§ DESCRIPTION OF THE TASK
An exact copy is required of every line from the one with "Task: Open the" through the end of the data below, and the pictures must stay out of it.

== DATASET ==

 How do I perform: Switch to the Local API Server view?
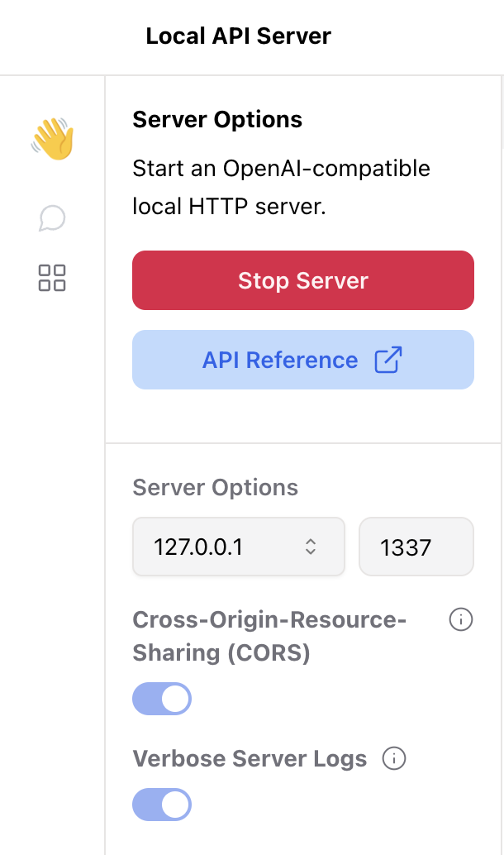(x=238, y=36)
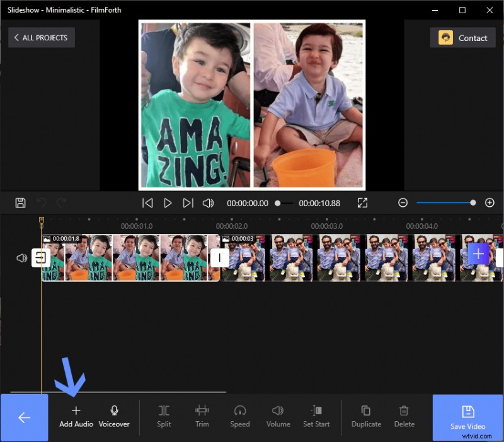Click the Set Start tool
504x442 pixels.
click(x=316, y=417)
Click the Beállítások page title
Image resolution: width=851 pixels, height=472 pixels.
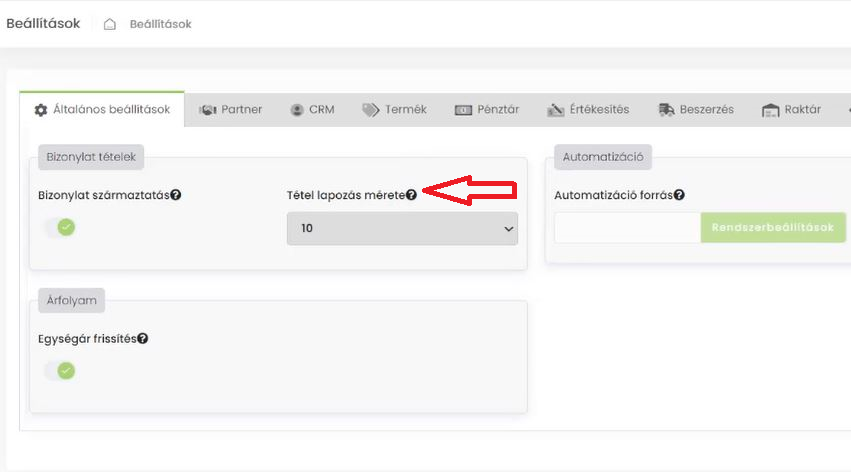(x=43, y=23)
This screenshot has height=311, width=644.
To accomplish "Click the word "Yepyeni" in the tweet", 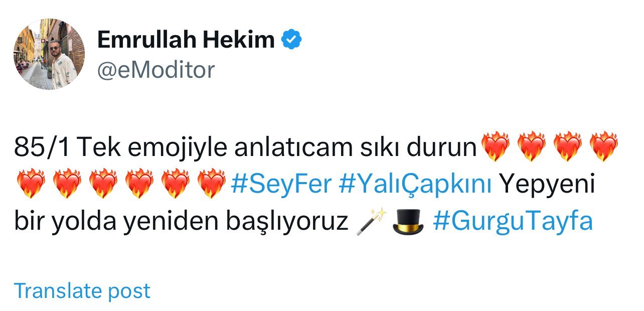I will (548, 185).
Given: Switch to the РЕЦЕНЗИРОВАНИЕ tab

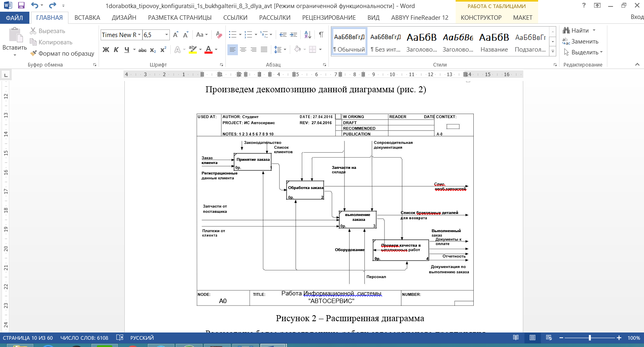Looking at the screenshot, I should click(x=329, y=18).
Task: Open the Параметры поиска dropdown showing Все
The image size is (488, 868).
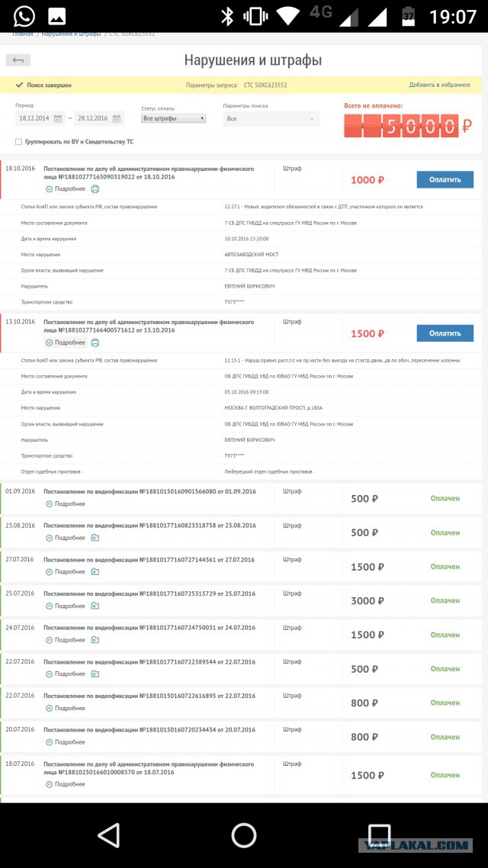Action: pos(271,118)
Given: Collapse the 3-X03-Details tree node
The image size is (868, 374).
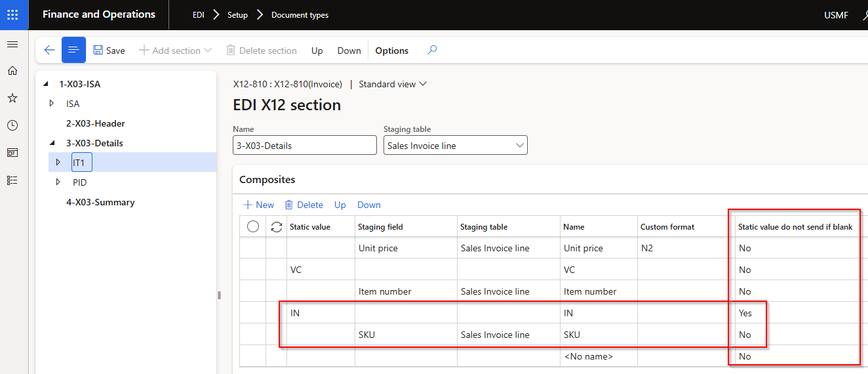Looking at the screenshot, I should [52, 143].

===

§ SOLUTION FOR THIS PROBLEM
Task: Open the Параметры поиска dropdown showing Все
The image size is (488, 868).
Action: pos(271,118)
Given: Collapse the 3-X03-Details tree node
The image size is (868, 374).
Looking at the screenshot, I should [52, 143].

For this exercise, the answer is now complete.